* _Text excerpt_:
Studies were done to evaluate the time complexity of the Misty Mountain algorithm. These simulations revealed that at fixed bin number the overall run time for the composite steps of the algorithm increases linearly by the number of data points. Also an increase in the run time was detected with increasing dimensionality of the data space (see Additional File 5). The number of clusters did not alter the computation time (Additional File 5).
The Misty Mountain algorithm can be applied to analyze other than FCM data when the data set is large enough to construct an adequate histogram. For example in astrophysics it can be used for unsupervised recognition of star/galaxy clusters, or in social sciences to analyze questionnaires and identify groups with common interests/opinions.
Implementation
The implementation, instruction and the input data files of all the examples analyzed in this study are available in Additional Files 6, 7 and 8.

* _What this exercise asks_:
**a)** In the Misty Mountain algorithm excerpt, which factor did not alter the computation time?
**b)** Return the part of the Misty Mountain algorithm excerpt between "Studies were done" and "with common interests/opinions.", inclusive, copied word for word.

* _Data records_:
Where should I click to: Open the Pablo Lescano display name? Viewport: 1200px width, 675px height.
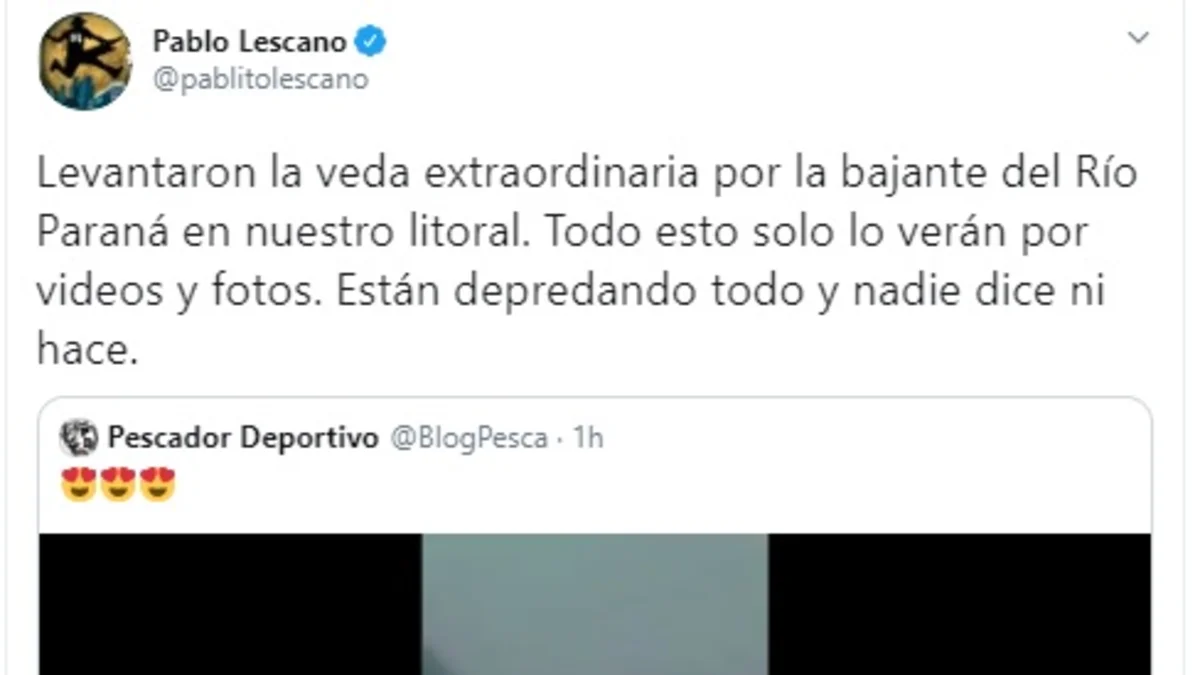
* * *
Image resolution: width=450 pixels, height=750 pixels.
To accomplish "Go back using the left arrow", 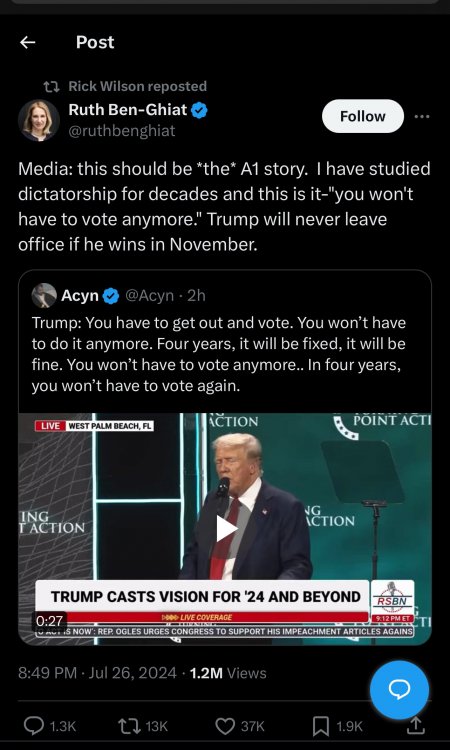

* _Task answers_:
**a)** The number of clusters.

**b)**
Studies were done to evaluate the time complexity of the Misty Mountain algorithm. These simulations revealed that at fixed bin number the overall run time for the composite steps of the algorithm increases linearly by the number of data points. Also an increase in the run time was detected with increasing dimensionality of the data space (see Additional File 5). The number of clusters did not alter the computation time (Additional File 5).
The Misty Mountain algorithm can be applied to analyze other than FCM data when the data set is large enough to construct an adequate histogram. For example in astrophysics it can be used for unsupervised recognition of star/galaxy clusters, or in social sciences to analyze questionnaires and identify groups with common interests/opinions.